*** Opening RECORDED DATA ***

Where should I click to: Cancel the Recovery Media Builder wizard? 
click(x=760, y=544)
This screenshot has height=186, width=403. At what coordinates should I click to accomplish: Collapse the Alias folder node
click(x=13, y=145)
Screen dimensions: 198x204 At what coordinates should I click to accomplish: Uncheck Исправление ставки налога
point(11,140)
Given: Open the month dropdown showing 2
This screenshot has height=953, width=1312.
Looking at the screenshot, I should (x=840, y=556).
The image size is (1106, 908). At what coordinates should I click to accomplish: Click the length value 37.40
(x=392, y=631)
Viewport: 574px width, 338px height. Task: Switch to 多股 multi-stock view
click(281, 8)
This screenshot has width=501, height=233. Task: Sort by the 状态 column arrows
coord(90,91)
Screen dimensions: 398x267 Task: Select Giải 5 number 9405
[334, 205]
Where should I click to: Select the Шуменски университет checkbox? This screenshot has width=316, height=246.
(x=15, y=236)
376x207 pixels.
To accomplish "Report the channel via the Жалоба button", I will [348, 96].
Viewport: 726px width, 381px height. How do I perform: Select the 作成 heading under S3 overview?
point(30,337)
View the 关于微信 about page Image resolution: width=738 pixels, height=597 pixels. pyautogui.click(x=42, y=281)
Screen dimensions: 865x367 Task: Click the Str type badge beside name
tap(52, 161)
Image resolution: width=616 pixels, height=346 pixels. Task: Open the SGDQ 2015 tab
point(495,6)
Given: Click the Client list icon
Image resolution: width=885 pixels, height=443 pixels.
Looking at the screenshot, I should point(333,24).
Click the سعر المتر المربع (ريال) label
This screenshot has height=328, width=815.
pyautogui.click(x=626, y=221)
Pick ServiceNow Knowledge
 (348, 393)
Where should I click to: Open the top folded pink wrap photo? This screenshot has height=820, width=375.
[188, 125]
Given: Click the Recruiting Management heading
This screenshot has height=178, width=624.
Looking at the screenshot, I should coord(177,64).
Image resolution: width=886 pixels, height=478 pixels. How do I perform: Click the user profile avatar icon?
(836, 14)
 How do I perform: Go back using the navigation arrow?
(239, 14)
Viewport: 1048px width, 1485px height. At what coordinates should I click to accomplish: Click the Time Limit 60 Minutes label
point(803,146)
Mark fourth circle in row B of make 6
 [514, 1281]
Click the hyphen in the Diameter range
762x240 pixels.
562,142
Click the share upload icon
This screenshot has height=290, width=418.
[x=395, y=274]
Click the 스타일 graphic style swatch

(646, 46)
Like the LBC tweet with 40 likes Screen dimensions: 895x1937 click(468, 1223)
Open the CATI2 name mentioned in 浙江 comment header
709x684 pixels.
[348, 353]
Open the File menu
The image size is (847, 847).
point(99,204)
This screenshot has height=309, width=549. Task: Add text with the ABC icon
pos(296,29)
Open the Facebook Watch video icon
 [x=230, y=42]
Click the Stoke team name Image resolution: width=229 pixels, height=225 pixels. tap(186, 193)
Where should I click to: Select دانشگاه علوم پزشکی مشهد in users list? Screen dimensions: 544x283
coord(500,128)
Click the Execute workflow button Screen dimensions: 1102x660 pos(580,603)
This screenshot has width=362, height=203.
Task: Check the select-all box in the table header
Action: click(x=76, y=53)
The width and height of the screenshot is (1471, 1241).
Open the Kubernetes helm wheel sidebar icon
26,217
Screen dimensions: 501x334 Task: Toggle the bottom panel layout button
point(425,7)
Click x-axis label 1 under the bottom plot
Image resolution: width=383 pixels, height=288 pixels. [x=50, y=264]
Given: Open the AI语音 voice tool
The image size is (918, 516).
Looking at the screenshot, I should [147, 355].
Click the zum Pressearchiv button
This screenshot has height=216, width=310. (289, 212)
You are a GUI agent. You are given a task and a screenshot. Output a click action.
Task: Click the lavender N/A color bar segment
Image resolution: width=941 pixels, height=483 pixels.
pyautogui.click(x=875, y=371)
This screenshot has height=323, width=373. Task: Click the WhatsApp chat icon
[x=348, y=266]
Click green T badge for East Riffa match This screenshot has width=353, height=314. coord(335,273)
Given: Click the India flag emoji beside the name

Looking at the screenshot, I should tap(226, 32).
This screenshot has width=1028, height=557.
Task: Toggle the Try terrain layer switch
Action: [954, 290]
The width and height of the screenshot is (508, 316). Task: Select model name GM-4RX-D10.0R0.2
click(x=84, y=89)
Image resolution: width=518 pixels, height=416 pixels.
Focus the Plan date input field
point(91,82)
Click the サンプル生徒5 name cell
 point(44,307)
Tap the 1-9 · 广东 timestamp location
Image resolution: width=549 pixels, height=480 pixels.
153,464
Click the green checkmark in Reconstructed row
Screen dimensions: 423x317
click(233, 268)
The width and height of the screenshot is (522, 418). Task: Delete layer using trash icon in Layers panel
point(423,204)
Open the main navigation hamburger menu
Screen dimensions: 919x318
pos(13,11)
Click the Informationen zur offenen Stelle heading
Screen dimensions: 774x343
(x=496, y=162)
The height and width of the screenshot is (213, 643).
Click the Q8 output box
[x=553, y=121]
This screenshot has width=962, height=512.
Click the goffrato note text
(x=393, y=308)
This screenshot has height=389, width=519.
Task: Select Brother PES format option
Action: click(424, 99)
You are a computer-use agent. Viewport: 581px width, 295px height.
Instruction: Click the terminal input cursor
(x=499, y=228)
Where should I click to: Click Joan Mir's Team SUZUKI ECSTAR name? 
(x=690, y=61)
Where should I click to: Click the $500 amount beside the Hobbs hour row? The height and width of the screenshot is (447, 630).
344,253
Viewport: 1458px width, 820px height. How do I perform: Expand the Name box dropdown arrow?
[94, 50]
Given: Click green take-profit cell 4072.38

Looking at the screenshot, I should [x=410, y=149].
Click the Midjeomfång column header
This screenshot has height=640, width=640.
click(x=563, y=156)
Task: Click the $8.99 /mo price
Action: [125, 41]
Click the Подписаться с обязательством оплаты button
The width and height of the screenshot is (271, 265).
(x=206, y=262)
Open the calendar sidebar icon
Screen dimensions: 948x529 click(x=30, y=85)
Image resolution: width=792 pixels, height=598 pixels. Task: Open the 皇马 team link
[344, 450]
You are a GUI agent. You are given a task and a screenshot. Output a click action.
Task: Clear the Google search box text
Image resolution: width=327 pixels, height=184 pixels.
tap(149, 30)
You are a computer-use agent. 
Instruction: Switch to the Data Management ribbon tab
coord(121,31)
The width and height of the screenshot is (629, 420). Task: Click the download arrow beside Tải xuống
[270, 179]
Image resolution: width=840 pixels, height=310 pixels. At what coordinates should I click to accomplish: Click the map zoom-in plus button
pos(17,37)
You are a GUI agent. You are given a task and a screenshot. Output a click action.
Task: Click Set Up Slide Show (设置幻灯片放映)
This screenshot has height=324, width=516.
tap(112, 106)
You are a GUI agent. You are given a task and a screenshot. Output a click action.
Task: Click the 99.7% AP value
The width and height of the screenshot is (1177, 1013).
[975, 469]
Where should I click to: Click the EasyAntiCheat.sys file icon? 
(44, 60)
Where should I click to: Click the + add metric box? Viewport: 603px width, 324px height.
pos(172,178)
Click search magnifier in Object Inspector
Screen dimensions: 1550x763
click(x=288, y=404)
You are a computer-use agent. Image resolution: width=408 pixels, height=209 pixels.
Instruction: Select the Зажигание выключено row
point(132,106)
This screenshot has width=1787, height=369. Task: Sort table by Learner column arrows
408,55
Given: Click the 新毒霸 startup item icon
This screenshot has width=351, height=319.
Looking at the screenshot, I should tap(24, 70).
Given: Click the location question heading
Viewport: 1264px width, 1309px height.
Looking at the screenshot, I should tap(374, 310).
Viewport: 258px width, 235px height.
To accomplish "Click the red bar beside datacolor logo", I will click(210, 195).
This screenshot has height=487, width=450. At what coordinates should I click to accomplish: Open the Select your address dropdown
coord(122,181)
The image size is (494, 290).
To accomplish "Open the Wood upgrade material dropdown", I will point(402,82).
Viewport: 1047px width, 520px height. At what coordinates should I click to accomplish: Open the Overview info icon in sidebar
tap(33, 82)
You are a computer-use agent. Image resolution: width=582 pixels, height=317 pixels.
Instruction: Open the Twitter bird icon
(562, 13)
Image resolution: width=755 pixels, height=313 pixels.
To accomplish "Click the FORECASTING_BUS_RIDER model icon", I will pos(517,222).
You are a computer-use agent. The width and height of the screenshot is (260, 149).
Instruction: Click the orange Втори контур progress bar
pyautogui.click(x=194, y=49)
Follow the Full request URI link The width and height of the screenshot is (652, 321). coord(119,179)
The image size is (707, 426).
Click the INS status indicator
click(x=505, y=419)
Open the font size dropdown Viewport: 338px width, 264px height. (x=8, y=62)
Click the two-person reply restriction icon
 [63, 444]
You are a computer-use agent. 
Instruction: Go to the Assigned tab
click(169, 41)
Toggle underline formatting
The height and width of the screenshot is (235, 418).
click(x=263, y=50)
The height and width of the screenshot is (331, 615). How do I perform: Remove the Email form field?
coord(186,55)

*** Closing RECORDED DATA ***

When you reach the line holding "This screenshot has width=962, height=512." in the records above, begin reproducing exactly, stop after the line holding "Task: Click the 99.7% AP value", and output nothing else.

This screenshot has width=962, height=512.
Click the goffrato note text
(x=393, y=308)
This screenshot has height=389, width=519.
Task: Select Brother PES format option
Action: click(424, 99)
You are a computer-use agent. Viewport: 581px width, 295px height.
Instruction: Click the terminal input cursor
(x=499, y=228)
Where should I click to: Click Joan Mir's Team SUZUKI ECSTAR name? 
(x=690, y=61)
Where should I click to: Click the $500 amount beside the Hobbs hour row? The height and width of the screenshot is (447, 630).
344,253
Viewport: 1458px width, 820px height. How do I perform: Expand the Name box dropdown arrow?
[94, 50]
Given: Click green take-profit cell 4072.38

Looking at the screenshot, I should [x=410, y=149].
Click the Midjeomfång column header
This screenshot has height=640, width=640.
click(x=563, y=156)
Task: Click the $8.99 /mo price
Action: [125, 41]
Click the Подписаться с обязательством оплаты button
The width and height of the screenshot is (271, 265).
(x=206, y=262)
Open the calendar sidebar icon
Screen dimensions: 948x529 click(x=30, y=85)
Image resolution: width=792 pixels, height=598 pixels. Task: Open the 皇马 team link
[344, 450]
You are a GUI agent. You are given a task and a screenshot. Output a click action.
Task: Clear the Google search box text
Image resolution: width=327 pixels, height=184 pixels.
tap(149, 30)
You are a computer-use agent. 
Instruction: Switch to the Data Management ribbon tab
coord(121,31)
The width and height of the screenshot is (629, 420). Task: Click the download arrow beside Tải xuống
[270, 179]
Image resolution: width=840 pixels, height=310 pixels. At what coordinates should I click to accomplish: Click the map zoom-in plus button
pos(17,37)
You are a GUI agent. You are given a task and a screenshot. Output a click action.
Task: Click Set Up Slide Show (设置幻灯片放映)
This screenshot has height=324, width=516.
tap(112, 106)
You are a GUI agent. You are given a task and a screenshot. Output a click action.
Task: Click the 99.7% AP value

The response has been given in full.